■ Task directions ■
Output each record in full, exactly as it stands.

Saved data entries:
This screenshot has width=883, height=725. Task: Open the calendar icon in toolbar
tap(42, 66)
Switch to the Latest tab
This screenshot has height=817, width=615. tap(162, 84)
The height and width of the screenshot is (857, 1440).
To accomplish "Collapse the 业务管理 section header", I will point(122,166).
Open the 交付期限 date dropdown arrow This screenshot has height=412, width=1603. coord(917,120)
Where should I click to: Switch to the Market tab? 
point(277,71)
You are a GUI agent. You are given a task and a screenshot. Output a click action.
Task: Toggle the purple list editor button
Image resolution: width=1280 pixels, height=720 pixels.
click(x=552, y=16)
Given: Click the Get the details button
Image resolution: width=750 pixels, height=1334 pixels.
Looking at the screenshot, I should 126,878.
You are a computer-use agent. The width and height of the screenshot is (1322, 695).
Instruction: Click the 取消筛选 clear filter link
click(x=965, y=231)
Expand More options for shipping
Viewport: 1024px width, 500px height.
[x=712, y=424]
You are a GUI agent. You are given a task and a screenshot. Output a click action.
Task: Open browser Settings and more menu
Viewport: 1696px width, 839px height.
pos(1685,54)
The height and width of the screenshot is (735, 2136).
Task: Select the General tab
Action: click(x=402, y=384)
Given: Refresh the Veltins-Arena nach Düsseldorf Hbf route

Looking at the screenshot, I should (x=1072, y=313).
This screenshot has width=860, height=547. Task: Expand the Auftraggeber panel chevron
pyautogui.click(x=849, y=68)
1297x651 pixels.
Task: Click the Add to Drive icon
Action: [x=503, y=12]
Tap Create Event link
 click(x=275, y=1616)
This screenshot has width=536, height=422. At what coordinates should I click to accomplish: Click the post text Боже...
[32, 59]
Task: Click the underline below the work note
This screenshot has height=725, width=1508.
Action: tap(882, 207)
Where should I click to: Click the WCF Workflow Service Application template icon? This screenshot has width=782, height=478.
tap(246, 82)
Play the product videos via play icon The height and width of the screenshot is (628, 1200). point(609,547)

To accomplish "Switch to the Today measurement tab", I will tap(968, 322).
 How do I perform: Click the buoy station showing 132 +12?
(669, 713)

■ Result ■
This screenshot has width=883, height=725. Task: Open the calendar icon in toolbar
tap(42, 66)
Switch to the Latest tab
This screenshot has height=817, width=615. tap(162, 84)
The height and width of the screenshot is (857, 1440).
To accomplish "Collapse the 业务管理 section header", I will point(122,166).
Open the 交付期限 date dropdown arrow This screenshot has height=412, width=1603. coord(917,120)
Where should I click to: Switch to the Market tab? 
point(277,71)
You are a GUI agent. You are given a task and a screenshot. Output a click action.
Task: Toggle the purple list editor button
Image resolution: width=1280 pixels, height=720 pixels.
click(x=552, y=16)
Given: Click the Get the details button
Image resolution: width=750 pixels, height=1334 pixels.
Looking at the screenshot, I should 126,878.
You are a computer-use agent. The width and height of the screenshot is (1322, 695).
Instruction: Click the 取消筛选 clear filter link
click(x=965, y=231)
Expand More options for shipping
Viewport: 1024px width, 500px height.
[x=712, y=424]
You are a GUI agent. You are given a task and a screenshot. Output a click action.
Task: Open browser Settings and more menu
Viewport: 1696px width, 839px height.
pos(1685,54)
The height and width of the screenshot is (735, 2136).
Task: Select the General tab
Action: click(x=402, y=384)
Given: Refresh the Veltins-Arena nach Düsseldorf Hbf route

Looking at the screenshot, I should (x=1072, y=313).
This screenshot has width=860, height=547. Task: Expand the Auftraggeber panel chevron
pyautogui.click(x=849, y=68)
1297x651 pixels.
Task: Click the Add to Drive icon
Action: [x=503, y=12]
Tap Create Event link
 click(x=275, y=1616)
This screenshot has width=536, height=422. At what coordinates should I click to accomplish: Click the post text Боже...
[32, 59]
Task: Click the underline below the work note
This screenshot has height=725, width=1508.
Action: tap(882, 207)
Where should I click to: Click the WCF Workflow Service Application template icon? This screenshot has width=782, height=478.
tap(246, 82)
Play the product videos via play icon The height and width of the screenshot is (628, 1200). point(609,547)

To accomplish "Switch to the Today measurement tab", I will tap(968, 322).
 How do I perform: Click the buoy station showing 132 +12?
(669, 713)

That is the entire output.